Transcribe a podcast to text
Turn any podcast episode into text by pasting the show's RSS feed URL (or a direct audio link) — the episode audio is streamed to your browser and transcribed on-device with a Whisper AI model, so you get plain text, timestamps, and subtitles (SRT/VTT) without uploading anything.
How it works
You give the tool a URL, it gets the audio, and Whisper turns speech into text right in your browser:
- Paste a podcast RSS feed URL and choose an episode, or paste a direct audio URL (
.mp3,.m4a,.aac,.wav, …) to skip straight to transcription. - The episode audio is streamed through a same-origin proxy (needed only to get past the CORS rules on podcast CDNs) and decoded to 16 kHz mono.
- The audio is split into ~2-minute parts and transcribed part-by-part, so the transcript streams into view instead of making you wait for the whole episode.
- Copy or download the result as plain text, timestamped lines, SRT, or WebVTT.
The transcription model runs entirely on your device. Nothing is stored on our servers.
Steps
- Find the podcast's RSS feed URL (most shows and directories link it) or a direct link to the episode's audio file.
- Paste it into the tool and press Load.
- Pick the episode you want (skipped automatically for a direct audio URL).
- Choose a model and, for multilingual models, the spoken language.
- Press Transcribe and watch the text stream in.
- Switch to the SRT or VTT tab if you need subtitles, then copy or download.

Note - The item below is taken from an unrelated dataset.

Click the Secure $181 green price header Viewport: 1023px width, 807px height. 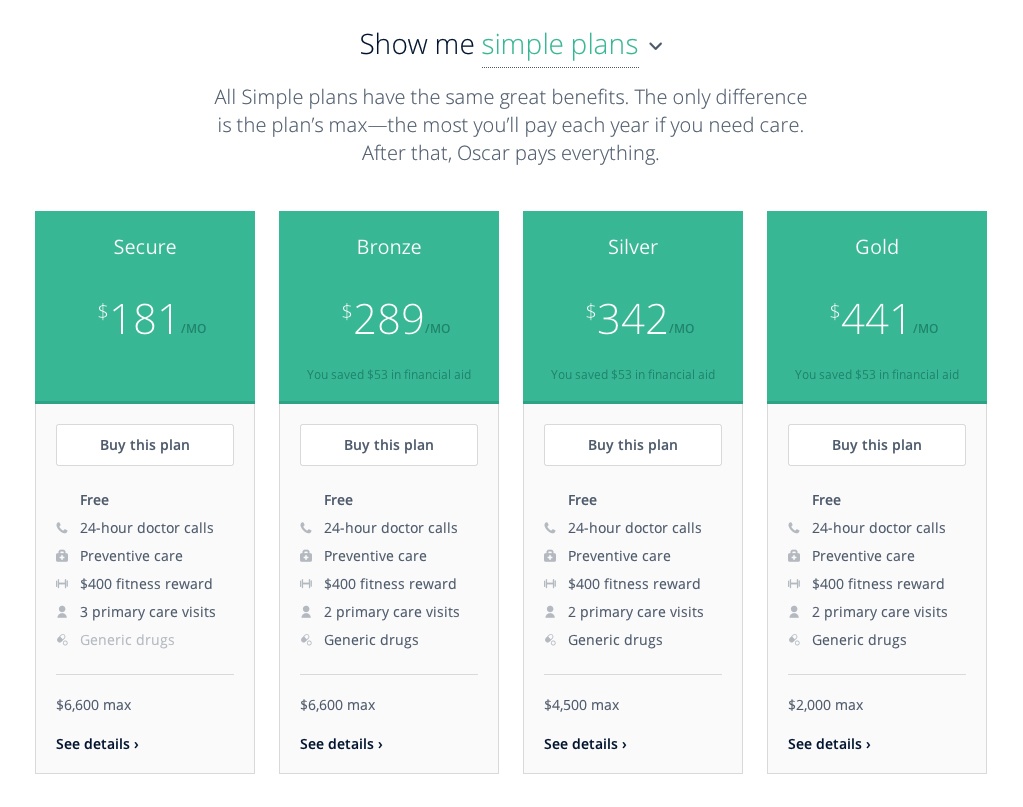(145, 307)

RSS feed vs. direct audio URL
| Input | What happens | Best for |
|---|---|---|
| RSS feed URL | Lists every episode with downloadable audio; you pick one | Browsing a show and choosing an episode |
Direct audio URL (.mp3, .m4a, …) | Skips the list and transcribes that file immediately | You already have the episode's audio link |
Spotify and Apple Podcasts page links don't work: Spotify doesn't expose a downloadable audio file, and Apple page links aren't RSS feeds. Use the RSS feed URL or a direct audio URL instead.
Which model should I choose?
| Model | Languages | First download | Best for |
|---|---|---|---|
| Balanced (Whisper base) | Multilingual, incl. Japanese | ~200 MB | The default for most shows |
| Accurate (Whisper large-v3-turbo) | Multilingual, incl. Japanese | ~760 MB | Highest quality; use a WebGPU browser |
| Fast (Whisper tiny.en) | English only | ~120 MB | Quick drafts of English shows |
The model downloads once on first use and is cached for later runs.
Example
Paste a show's RSS feed such as https://feeds.example.com/my-show.xml, choose the latest episode, keep the Balanced model with language set to Auto-detect, and press Transcribe. A one-hour episode streams in as roughly thirty ~2-minute parts; when it finishes you switch to the SRT tab and download subtitles ready to drop into a video editor.
Privacy
The only server touch is a thin proxy that streams the episode file to your browser, which is required because podcast CDNs block cross-origin browser downloads. The audio is never persisted, and the transcription happens entirely on your device — a recent Chrome or Edge (WebGPU) is fastest, and a desktop browser is recommended for very long episodes.